Freeing and Writing Buffer Pages

SQL Server Architecture

SQL Server Architecture

Freeing and Writing Buffer Pages

In Microsoft® SQL Server™ 2000, one system is responsible for:

  • Writing modified buffer pages to disk.

  • Marking as free those pages that have not been referenced for some time.

SQL Server 2000 has a singly linked list containing the addresses of free buffer pages. Any thread needing a buffer page uses the first page in the free buffer list.

The buffer cache is an in-memory structure. Each buffer page has a header that contains a reference counter and an indicator of whether the page is dirty, which means the page contains modifications that have not yet been written to disk. The reference counter is incremented by 1 each time a SQL statement references the buffer page. The buffer cache is periodically scanned from the start to the end. Because the buffer cache is all in memory, these scans are very quick and require no I/O. During the scan, the reference counter in each buffer page header is divided by 4 and the remainder discarded. When the reference counter goes to 0, the dirty page indicator is checked. If the page is dirty, a write is scheduled to write the modifications to disk. Instances of SQL Server use a write-ahead log, so the write of the dirty data page is blocked while the log page recording the modification is first written to disk. After the modified page has been flushed to disk, or if the page was not dirty to start with, the page is freed. The association between the buffer page and the data page it contains is removed and the buffer is placed on the free list.

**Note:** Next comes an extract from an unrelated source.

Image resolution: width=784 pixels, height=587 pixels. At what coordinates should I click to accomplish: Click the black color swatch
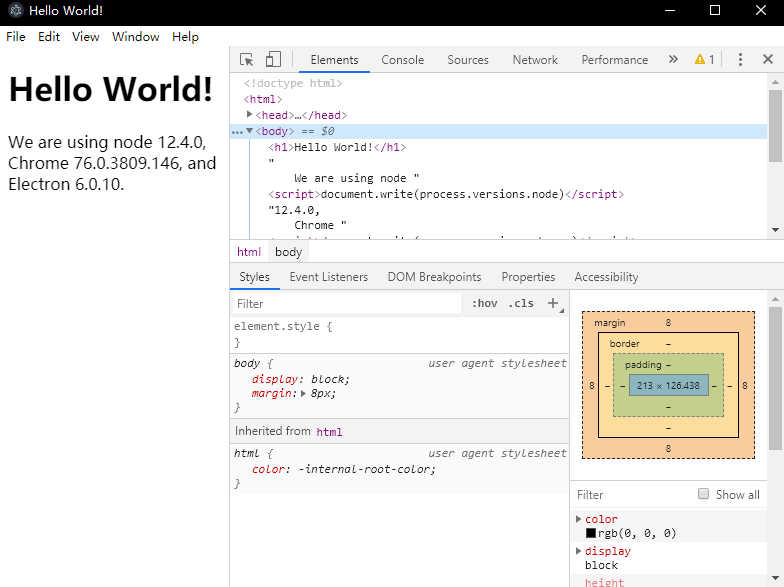591,534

Using this process, frequently referenced pages remain in memory while buffers holding pages not referenced eventually return to the free buffer list. The instance of SQL Server determines internally the size of the free buffer list, based on the size of the buffer cache. The size cannot be configured.

When an instance of SQL Server is running on Microsoft Windows NT® or Windows® 2000, the work of scanning the buffer, writing dirty pages, and populating the free buffer list is mostly done by the individual worker threads. The worker threads perform their scans in the interval of time after they have scheduled an asynchronous read and the read completes. A thread gets the address of the next section of the buffer pool that needs to be scanned from a central data structure, then scans that section of the buffer pool while the read I/O processes asynchronously. If a write must be performed, it is also scheduled asynchronously and does not interfere with the thread's ability to process the completion of its own read.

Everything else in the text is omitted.